[Records supplied — start]

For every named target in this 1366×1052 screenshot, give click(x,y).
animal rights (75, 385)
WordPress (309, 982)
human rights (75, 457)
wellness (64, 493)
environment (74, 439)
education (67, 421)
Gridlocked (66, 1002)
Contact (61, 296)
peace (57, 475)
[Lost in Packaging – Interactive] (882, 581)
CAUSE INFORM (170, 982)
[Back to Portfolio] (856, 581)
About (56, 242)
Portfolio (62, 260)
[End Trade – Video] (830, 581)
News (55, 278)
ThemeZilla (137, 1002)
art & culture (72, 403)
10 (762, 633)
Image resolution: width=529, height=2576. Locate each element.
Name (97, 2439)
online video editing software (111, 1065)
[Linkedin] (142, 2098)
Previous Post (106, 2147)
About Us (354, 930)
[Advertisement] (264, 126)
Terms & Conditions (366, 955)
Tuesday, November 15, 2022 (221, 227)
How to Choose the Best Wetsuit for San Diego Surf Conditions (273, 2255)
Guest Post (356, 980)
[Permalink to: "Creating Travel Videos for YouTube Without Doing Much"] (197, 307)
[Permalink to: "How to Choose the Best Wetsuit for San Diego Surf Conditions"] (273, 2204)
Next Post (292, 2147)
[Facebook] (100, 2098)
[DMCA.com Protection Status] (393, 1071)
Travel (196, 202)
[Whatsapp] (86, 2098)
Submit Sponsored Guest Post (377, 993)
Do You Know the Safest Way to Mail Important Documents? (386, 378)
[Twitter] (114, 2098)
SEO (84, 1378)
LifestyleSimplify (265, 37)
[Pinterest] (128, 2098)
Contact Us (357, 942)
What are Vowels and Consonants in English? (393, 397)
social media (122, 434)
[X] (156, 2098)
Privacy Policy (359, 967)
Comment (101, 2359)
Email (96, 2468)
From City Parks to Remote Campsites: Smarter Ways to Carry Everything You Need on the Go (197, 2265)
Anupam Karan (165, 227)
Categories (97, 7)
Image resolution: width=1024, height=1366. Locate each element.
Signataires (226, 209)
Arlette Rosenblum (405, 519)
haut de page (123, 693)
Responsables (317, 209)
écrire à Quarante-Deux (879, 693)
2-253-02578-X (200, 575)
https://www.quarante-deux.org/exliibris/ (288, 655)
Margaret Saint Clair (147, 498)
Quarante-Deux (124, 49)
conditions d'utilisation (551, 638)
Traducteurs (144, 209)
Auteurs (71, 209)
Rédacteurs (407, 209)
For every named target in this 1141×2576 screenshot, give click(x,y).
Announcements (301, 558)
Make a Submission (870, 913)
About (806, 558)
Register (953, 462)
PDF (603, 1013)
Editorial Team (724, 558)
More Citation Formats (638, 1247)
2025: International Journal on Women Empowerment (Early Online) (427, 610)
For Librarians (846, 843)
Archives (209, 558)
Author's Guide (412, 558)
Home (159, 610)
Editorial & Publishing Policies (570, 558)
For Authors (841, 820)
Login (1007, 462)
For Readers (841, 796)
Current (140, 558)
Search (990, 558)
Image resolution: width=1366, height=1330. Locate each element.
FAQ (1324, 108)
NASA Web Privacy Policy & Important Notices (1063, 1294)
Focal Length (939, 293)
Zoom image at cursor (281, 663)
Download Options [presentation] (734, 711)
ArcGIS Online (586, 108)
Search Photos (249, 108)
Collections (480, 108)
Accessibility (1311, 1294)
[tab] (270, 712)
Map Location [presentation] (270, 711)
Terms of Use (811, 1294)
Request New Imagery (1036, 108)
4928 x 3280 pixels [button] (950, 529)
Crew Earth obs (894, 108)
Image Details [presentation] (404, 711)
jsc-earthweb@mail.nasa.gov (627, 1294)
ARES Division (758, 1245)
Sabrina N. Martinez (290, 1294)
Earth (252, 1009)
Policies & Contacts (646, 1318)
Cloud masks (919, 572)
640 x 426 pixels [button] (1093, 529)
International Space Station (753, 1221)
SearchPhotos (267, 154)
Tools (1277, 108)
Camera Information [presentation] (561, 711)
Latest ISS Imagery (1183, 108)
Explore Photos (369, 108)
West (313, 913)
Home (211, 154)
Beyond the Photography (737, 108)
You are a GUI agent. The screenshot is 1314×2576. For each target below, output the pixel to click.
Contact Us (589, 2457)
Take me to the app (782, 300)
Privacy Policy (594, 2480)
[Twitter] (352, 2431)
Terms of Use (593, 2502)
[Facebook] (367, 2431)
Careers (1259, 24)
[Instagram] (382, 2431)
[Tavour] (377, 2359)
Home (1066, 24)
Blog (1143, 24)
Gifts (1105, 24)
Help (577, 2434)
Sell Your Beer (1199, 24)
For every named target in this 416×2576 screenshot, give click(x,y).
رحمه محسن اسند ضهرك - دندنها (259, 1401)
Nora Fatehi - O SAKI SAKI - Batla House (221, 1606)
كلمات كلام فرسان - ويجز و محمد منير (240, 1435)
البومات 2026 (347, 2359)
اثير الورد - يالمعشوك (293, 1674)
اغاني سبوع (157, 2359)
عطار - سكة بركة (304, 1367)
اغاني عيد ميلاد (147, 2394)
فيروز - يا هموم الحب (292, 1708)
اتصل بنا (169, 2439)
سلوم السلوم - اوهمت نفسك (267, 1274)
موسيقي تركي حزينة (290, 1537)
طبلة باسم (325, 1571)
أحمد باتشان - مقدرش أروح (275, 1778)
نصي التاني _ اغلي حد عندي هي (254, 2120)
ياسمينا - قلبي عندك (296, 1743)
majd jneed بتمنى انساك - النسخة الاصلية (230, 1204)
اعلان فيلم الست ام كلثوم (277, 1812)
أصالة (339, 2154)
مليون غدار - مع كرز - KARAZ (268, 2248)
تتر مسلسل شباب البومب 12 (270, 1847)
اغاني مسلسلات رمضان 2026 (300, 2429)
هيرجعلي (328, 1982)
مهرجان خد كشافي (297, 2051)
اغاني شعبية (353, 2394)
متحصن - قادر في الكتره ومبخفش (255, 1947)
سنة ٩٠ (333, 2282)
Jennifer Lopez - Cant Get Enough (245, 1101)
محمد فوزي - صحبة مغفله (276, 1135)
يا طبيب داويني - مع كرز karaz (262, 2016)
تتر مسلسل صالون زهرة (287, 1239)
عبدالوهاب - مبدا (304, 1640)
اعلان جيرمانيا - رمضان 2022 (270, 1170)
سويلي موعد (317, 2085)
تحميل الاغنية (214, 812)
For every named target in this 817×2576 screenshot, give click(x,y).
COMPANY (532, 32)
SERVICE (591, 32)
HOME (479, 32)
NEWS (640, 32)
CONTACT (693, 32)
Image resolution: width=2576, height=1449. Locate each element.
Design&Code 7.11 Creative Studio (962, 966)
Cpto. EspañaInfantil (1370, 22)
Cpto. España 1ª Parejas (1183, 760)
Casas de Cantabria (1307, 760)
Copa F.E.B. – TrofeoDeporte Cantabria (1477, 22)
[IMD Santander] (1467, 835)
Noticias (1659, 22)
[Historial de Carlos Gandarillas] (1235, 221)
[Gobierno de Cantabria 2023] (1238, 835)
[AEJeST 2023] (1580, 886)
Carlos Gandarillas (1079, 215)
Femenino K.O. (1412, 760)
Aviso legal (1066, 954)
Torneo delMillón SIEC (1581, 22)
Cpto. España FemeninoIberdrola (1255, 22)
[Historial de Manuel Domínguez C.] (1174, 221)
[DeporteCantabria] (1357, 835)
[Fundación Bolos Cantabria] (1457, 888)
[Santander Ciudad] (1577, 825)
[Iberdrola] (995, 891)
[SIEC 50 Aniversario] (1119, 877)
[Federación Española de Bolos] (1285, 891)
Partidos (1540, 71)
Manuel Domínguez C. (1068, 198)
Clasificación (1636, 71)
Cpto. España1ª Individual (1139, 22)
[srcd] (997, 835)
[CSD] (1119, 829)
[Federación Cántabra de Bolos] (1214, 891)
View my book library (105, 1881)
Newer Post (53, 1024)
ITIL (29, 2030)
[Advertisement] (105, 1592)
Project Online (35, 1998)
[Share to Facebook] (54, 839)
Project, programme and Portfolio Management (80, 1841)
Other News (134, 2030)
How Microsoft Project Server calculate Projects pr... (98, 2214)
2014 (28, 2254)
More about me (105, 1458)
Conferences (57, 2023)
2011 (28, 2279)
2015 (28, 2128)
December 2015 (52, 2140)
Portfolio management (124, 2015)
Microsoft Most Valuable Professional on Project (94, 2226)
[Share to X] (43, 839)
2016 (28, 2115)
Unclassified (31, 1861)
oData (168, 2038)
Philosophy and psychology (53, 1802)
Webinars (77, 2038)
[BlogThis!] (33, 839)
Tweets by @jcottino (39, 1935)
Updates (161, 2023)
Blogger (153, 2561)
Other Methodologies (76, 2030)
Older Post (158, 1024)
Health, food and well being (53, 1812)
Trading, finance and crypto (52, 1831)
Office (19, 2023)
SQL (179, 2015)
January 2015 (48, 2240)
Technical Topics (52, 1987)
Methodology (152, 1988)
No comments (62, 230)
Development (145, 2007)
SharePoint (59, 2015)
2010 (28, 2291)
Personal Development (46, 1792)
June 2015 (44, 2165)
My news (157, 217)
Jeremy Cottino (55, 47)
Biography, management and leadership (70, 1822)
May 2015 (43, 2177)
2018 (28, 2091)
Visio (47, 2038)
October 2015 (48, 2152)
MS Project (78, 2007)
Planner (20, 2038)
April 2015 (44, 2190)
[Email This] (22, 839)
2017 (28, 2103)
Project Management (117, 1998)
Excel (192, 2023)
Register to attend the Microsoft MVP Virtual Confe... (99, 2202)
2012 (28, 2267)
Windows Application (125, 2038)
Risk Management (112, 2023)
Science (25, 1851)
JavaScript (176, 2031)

[Records supplied — finish]

**Required action:** Beginning with the opening line above, retype the records exactly through the line with "[Back to Portfolio] (856, 581)", both ends included.

**Result:**
For every named target in this 1366×1052 screenshot, give click(x,y).
animal rights (75, 385)
WordPress (309, 982)
human rights (75, 457)
wellness (64, 493)
environment (74, 439)
education (67, 421)
Gridlocked (66, 1002)
Contact (61, 296)
peace (57, 475)
[Lost in Packaging – Interactive] (882, 581)
CAUSE INFORM (170, 982)
[Back to Portfolio] (856, 581)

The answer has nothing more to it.